Passé, présent et futur
Et c’est bien cette dernière ambition que portaient les personnalités fondatrices de cette présentation culturelle de la cité hôte JO 2024. Comme l’explique si bien l’historien Patrick Boucheron dans une interview fleuve et passionnante accordée à la revue européenne Le Grand Continent. « Dans le cas présent, nous avons voulu raconter l’histoire d’une ville qui accueille le monde et qui fait parade de ses puissances imaginantes, des puissances qui sont le contraire de la force, puisqu’elles n’ont rien de martiales… Nous avons voulu donner à voir un portrait un peu ressemblant du moment que nous vivons. Du moment, c’est-à-dire des fragments de passé dont est fait ce présent, mais aussi des éclats de futur qu’il laisse deviner. Comment voulons-nous vivre ensemble ? » Vivre ensemble et sortir des raisonnements spécieux, des polémiques captieuses guidées et entretenues par les stratèges de la discorde. Tous ceux qui divisent, clivent et affaiblissent pour mieux régner, exister, sanglés dans des postures médiocres, insolentes et haineuses, antithèses des valeurs solidaires et fraternelles portées par l’olympisme. L’amitié, le respect et l’excellence existent, s’expriment et communient dans les compétitions, les passions et ferveurs extrêmes de communautés réunies et soudées sous leurs bannières multicolores brassées et balayées par un vent de bonheur, de bien-être collectif.
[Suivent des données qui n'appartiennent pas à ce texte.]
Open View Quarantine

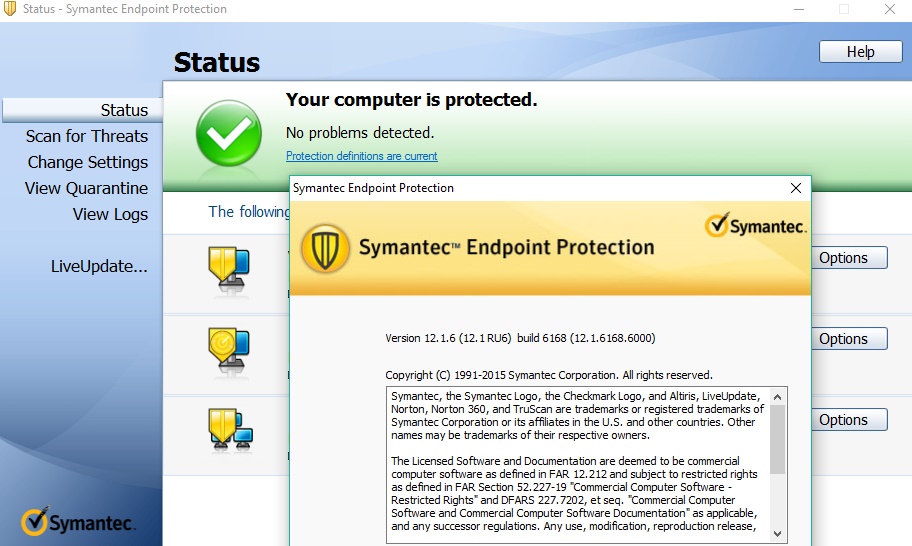86,188
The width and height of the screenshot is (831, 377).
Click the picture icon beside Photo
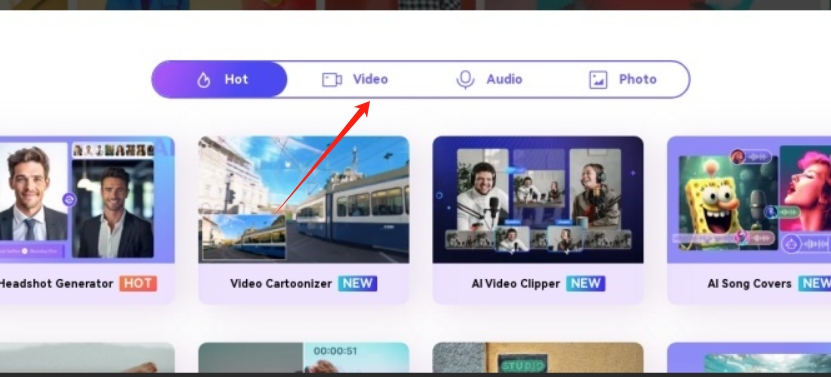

Et qu’importent l’or, l’argent et le bronze, qu’importent les médailles, la parenthèse est ouverte, enrichie d’inoxydables souvenirs. Elle se refermera le 8 septembre dans la nef majestueuse du Grand Palais, sur les touches et ippons des escrimeurs et judokas paralympiques. Sur des assauts martiaux, résolus et vigoureux, augustes et nobles. A deux pas de l’Assemblée nationale, ça fait rêver ! Comme l’olympisme et les vacances.